Stablecoins! As you cruise across the streets of crypto, you might have come across the term stablecoins. Here is what you need to know about stablecoins and why they are helpful.
As the name goes, stable coins are stable versions of cryptocurrencies that are not subjected to price volatility of digital currencies. To achieve this, stablecoins are pegged to existing financial instruments. Some are backed to the dollar, gold or even other stable cryptocurrencies. This normally categories them to:
Fiat Based: Fiat based stablecoins are pegged to fiat currencies on a 1:1 ratio.
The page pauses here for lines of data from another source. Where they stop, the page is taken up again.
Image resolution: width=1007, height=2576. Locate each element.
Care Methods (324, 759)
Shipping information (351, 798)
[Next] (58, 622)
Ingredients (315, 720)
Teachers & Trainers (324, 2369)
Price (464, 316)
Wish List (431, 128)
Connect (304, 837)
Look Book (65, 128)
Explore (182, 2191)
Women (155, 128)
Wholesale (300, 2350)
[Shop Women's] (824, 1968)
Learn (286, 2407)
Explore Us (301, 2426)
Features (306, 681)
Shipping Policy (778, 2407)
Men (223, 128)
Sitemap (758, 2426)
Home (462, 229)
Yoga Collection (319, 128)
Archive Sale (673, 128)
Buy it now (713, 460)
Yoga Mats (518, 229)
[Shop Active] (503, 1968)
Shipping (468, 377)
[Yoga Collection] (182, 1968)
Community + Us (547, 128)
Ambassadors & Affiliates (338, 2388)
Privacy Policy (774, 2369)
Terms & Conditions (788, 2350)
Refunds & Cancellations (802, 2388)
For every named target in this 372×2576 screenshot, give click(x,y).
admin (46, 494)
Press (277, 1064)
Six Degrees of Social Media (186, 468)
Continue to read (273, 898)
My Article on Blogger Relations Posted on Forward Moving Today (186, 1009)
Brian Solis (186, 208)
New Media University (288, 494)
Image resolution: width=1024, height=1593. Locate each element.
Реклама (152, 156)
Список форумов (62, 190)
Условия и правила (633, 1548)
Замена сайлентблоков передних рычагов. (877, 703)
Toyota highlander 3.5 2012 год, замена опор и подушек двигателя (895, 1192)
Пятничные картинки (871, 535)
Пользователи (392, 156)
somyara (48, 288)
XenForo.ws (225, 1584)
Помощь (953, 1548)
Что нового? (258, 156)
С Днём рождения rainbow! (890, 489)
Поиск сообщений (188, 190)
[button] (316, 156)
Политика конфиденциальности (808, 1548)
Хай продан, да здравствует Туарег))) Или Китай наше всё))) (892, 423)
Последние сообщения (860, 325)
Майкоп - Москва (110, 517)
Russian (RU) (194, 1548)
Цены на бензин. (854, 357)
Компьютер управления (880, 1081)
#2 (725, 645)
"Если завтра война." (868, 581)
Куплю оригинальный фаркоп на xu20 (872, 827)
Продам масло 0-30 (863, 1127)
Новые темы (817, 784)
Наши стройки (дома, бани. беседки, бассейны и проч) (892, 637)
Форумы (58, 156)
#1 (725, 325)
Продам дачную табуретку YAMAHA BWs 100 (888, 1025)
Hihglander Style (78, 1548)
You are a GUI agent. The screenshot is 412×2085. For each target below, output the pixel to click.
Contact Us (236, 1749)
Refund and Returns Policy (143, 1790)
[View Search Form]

A good example is USDT. On USDT, for every USDT that is minted by the company Bitfinex, the equivalent in USD is held in the reserves.
Algorithm based: a computational algorithm controls Algorithm based stable coins whereby some employ arbitrage to ensure that the price of each stable coin remains at a constant level. Some of the algorithm based cryptocurrencies out there are DAI and RSR.
Commodity based: These are stable coins that are backed by commodities such as gold and silver.
Why are they important
As we all know, the value of cryptocurrencies against fiat currencies is quite volatile. Stablecoins help crypto traders and investors to protect their money. Sudden price drops that could affect their portfolios. Stablecoins are also suitable tools for remittances as they are quick to settle, volatility risk free and incur low costs.
Which stablecoin do you protect your portfolio from volatility with?